• **Problem description**: Only the lines containing the string "Task" are needed; copy all of them from the listing.

• **Given records**:
━━━━━━━━━━
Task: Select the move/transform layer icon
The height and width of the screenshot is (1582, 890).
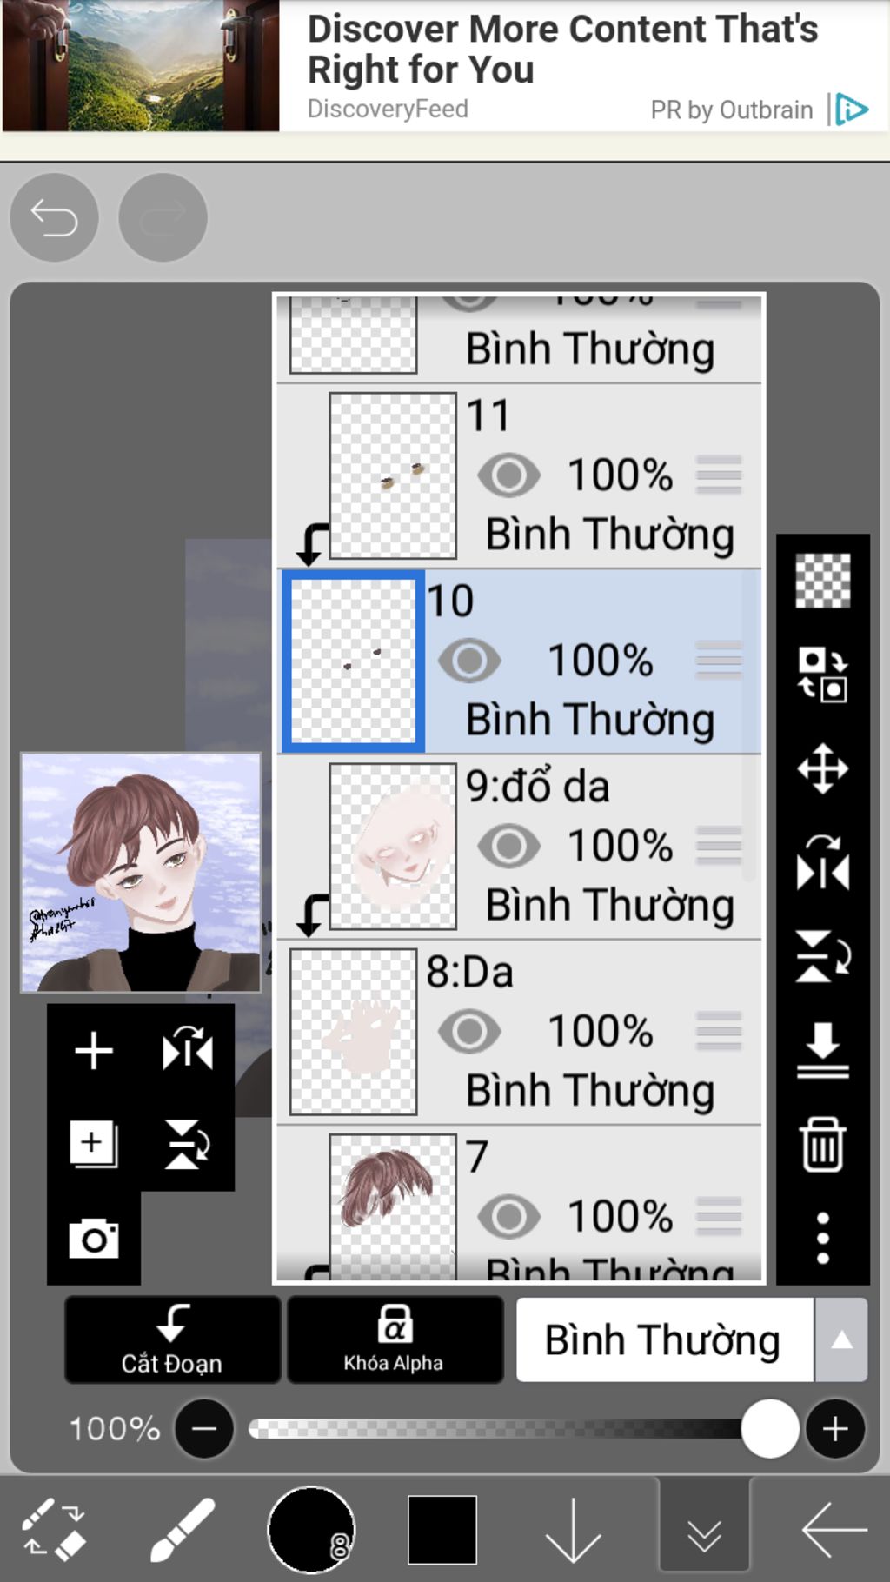Action: [822, 768]
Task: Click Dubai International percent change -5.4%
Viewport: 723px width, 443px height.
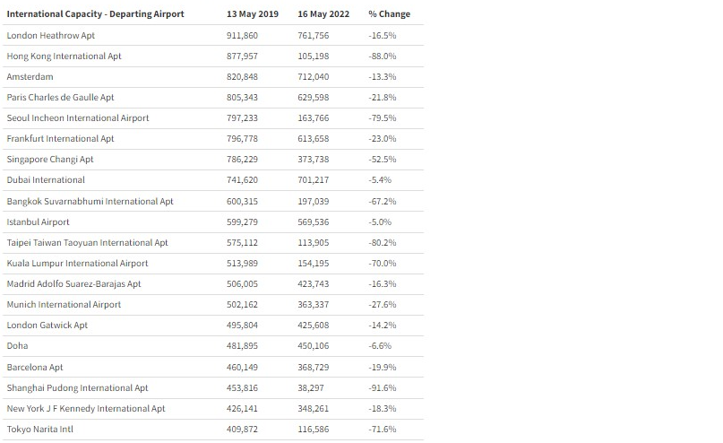Action: [x=380, y=180]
━━━━━━━━━━
• **Problem solution**:
Task: Select the move/transform layer icon
Task: Click Dubai International percent change -5.4%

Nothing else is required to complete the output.